The urge of the heart: Ideas of home, belonging, isolation and resilience are explored in this year’s festival

At Wise Words, we believe in poetry and stories as more than entertainment. We believe in their ability to act as agents for change: reaching across differences, inspiring a sense of social responsibility, bearing witness to the diversity and complexity of human experience and helping us to imagine a better world. It felt important to us for this year’s festival to identify themes that respond to the global and local challenges we currently face.

Whether it be refugees who have left the homes, families, communities and cultures they know with the hope of finding a new home and sense of belonging in an alien culture; whether its young people who have demonstrated the most tremendous resilience in the face of the most challenging experiences or those with mental health issues, we all deserve and long to feel welcomed and celebrated, rather than isolated within the communities we live.

At this year’s Wise Words Festival, we invite you to join national, international and local poets, writers, artists, journalists and musicians as they come together to share their stories and explore ideas of identity, of belonging, of who we are and how we define ourselves.

From Finnish poetry and folk-songs to the experience of being inviting to Buckingham Palace whilst still technically an illegal immigrant in this country, from literary portrayals of the incredible courage of care-leavers to the deeper significance of battling anorexia, ideas of what is home, what love is and what it means to feel isolated lie at the beating of heart of Canterbury’s literary festival, which starts on Friday 30th April.

Local writing group, the Canterbury Yarners will explore some of these ideas, as will Canterbury Poet Laureate John Siddique, whose poetry is fuelled by a fierce quest to find the truths at the heart of human experience. The fearless Patience Agbabi, shortlisted this year for the Ted Hughes Prize for New Work in Poetry, will explore ideas of pilgrimage in her Re-Telling of the Canterbury Tales and in Love Beyond Barriers, Fiona Sinclair will share her daughters experience of falling in love with an illegal immigrant.

The Gruffalobit sees Elle Payne offering a personal insight into the journey from anorexia through to recovery, that anorexia is about so much more than getting thin – about feeling isolated and a desire to belong.

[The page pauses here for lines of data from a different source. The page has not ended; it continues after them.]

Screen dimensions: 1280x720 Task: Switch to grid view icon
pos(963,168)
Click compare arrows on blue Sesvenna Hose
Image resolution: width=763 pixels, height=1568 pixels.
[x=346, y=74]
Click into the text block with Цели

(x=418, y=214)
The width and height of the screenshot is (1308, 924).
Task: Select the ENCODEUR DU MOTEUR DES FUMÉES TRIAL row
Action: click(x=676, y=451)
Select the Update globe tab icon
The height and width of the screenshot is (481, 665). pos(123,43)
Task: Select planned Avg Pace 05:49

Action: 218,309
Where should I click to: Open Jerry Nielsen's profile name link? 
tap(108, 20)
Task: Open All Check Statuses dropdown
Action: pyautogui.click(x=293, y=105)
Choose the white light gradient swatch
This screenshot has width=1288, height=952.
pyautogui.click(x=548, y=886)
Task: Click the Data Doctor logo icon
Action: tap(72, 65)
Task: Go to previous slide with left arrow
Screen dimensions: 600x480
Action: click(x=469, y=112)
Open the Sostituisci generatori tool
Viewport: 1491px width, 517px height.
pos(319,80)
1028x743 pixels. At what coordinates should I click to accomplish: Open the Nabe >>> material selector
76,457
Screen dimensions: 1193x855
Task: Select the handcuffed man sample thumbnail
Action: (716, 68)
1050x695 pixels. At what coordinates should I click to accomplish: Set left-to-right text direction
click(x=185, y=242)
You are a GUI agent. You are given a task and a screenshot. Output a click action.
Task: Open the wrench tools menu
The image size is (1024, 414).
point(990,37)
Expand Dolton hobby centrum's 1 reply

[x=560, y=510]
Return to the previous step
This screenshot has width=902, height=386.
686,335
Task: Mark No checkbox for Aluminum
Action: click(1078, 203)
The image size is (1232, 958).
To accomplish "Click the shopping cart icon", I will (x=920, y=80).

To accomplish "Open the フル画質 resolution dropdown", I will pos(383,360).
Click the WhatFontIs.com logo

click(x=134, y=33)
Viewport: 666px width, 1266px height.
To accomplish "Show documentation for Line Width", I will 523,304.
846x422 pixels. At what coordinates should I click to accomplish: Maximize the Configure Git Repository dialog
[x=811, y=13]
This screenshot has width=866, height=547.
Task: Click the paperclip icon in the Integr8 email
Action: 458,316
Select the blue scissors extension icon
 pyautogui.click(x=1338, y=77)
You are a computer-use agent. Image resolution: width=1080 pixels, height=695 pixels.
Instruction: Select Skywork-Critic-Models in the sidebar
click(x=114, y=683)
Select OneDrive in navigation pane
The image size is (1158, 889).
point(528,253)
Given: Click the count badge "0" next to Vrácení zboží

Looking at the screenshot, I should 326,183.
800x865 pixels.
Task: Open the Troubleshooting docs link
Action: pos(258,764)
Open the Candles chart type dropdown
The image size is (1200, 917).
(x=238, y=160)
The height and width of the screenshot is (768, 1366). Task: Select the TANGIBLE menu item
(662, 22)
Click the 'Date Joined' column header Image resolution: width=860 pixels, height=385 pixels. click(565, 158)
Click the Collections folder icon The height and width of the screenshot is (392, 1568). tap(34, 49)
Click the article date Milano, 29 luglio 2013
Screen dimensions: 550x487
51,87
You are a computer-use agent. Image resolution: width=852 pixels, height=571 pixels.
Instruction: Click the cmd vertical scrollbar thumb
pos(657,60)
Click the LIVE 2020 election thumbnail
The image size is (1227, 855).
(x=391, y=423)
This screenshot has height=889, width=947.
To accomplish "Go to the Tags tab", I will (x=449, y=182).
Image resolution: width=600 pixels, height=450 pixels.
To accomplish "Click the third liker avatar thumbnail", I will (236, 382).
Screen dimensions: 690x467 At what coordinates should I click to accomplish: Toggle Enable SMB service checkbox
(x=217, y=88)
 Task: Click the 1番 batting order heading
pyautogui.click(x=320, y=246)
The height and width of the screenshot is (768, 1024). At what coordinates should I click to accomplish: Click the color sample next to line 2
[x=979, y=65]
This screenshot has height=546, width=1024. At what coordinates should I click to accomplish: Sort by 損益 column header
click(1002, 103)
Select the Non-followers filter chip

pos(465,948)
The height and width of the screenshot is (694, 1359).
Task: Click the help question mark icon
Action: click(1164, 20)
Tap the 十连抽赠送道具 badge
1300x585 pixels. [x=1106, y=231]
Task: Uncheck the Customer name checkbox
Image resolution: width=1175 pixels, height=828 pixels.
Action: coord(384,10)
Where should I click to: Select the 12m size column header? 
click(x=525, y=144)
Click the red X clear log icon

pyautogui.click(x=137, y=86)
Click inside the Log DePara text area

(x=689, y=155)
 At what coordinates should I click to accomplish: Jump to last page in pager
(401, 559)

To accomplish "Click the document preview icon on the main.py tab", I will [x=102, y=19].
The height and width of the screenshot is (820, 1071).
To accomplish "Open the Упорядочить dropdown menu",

The term Lapland is a word foreigners gave to Sámiland, a huge area in the north of Norway, Finland, Sweden and Russia. Since the spread of Christianity in the west, Sami and non-Sami have clashed. The Swedish government used incentives to lure its citizens to settle in Sami lands, and forcibly sterilised Sami women they deemed problematic. The Norwegian government launched a systematic effort to wipe out Sami culture and made it illegal to sing joiks, or Sami folk songs. Sámiland is being eroded in the name of development, with some areas being transferred over to the army for anti-terrorist training grounds, and conservationists who are passionate about protecting the eagles, lynx and wolverines are protecting the predators that kill the Sami’s reindeer. Niillas Holmberg, a poet, musician, actor and activist, will explore issues of cultural identity and share traditional yoiks (Sámi songs) in his mother tongue.

In collaboration with the Marlowe Theatre, this year’s festival will celebrate the resilience of young people who have faced tremendous adversity. On the morning of Saturday 7th May between 10 - 12:30 we are inviting you to come and join us for a relaxed conversation over tea, coffee & biscuits to explore and celebrate the tremendous resilience of young people who have faced adversity in their lives - whether this be through ill health, arriving in the UK as an unaccompanied young person seeking refuge or growing up within the care system. Lemn Sissay will also perform a short Secret Set for those who attend this session.

Our festival headliner, Lemn Sissay will show that so many of the fictional characters we idolise were brought up in care and will address the disparity between our admiration for them in juxtaposition to the widespread disregard for their real-life counterparts. In his headline performance, Lemn will share his own story, exploring what home means to someone brought up within the care system.

Inua Ellams will talk about the series of midnight walks he curates in cities across the world and how through taking time to observe and connect to the world around us we redefine city spaces and rediscover a sense of place. Inua Ellams will close the festival by offering our Wise Words audience an insight into his childhood - brought up in Nigeria he escaped Islamist extremists before resettling in England. During this performance he will explore his childhood through British poetry; by re-setting their work in his childhood immigrant background. He will be reading a selection of the British poems he chose and his poetry in response.

Each of our lives is made up of thousands of stories and Wise Words is about celebrating and sharing these with the hope that they offer different perspectives, greater understanding and a stronger sense of empathy for others. We hope to offer the opportunity for you to take a few moments out of your busy life to pause, reflect and enjoy the stunning surroundings of Canterbury’s Secret Gardens.

The Well-being of others but also our own sense wellbeing is very important and at Wise Words we hope you leave feeling inspired, invigorated and refreshed. To support this we will be offering Indian head massage and relaxation sessions throughout the festival.

Join us at Wise Words at the end of the month, and discover anew that not all who wander are lost, and to explore through poetry, music and shared stories, what it means to be human.